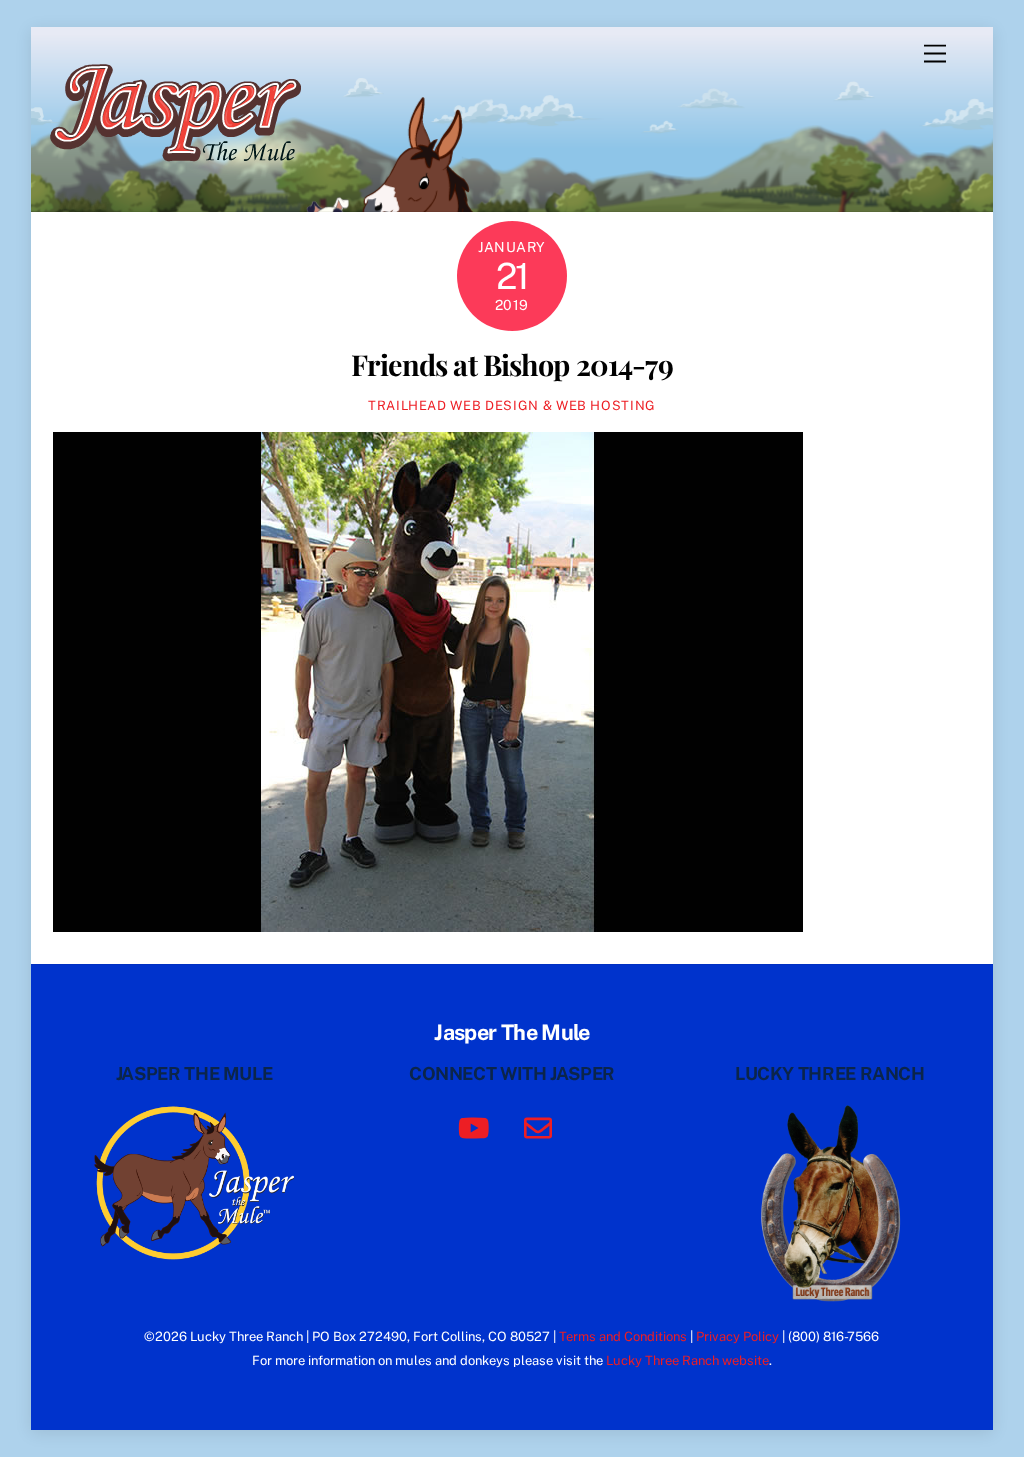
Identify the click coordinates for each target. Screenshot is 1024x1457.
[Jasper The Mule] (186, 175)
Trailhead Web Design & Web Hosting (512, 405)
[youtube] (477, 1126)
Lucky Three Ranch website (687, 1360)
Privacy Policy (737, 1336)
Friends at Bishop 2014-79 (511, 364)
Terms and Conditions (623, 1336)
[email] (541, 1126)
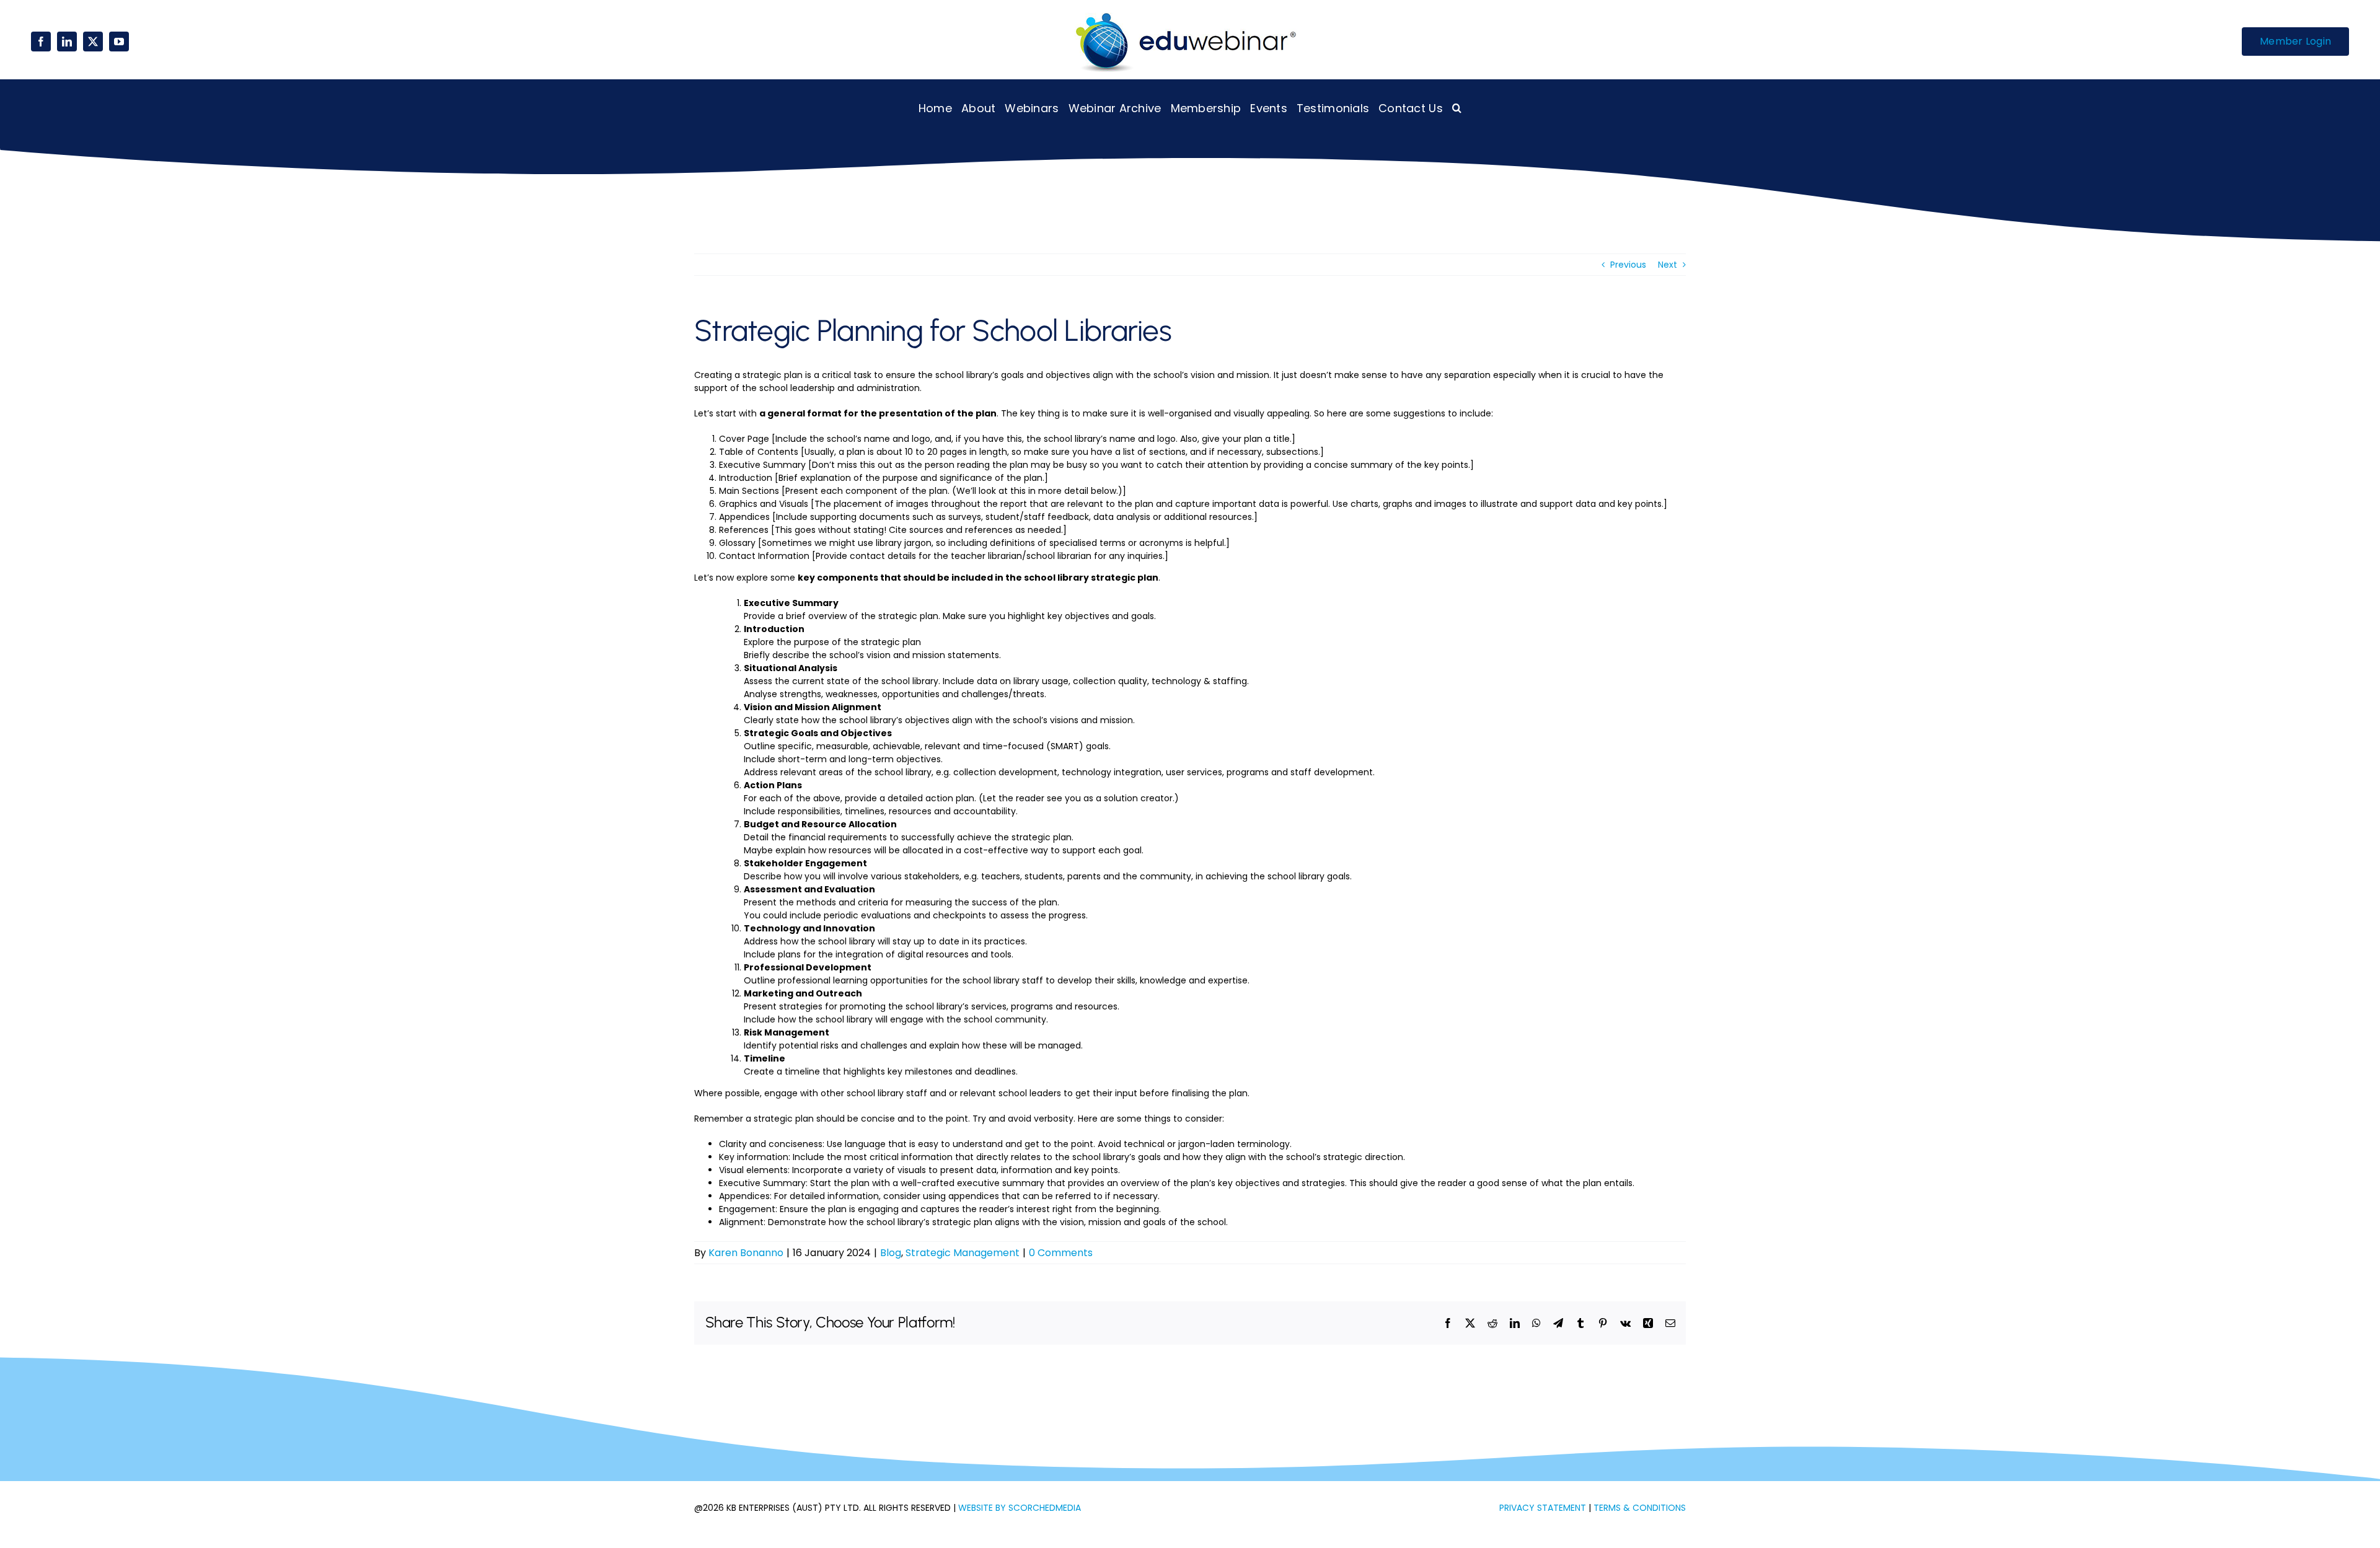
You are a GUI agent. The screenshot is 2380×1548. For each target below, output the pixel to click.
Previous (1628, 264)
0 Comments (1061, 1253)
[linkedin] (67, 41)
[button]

--------------------------------

◆ **WHAT TO PRODUCE**
Determine how many lines of the entries above carry the string "click", and give that number alone.

◆ **RESPONSE**
2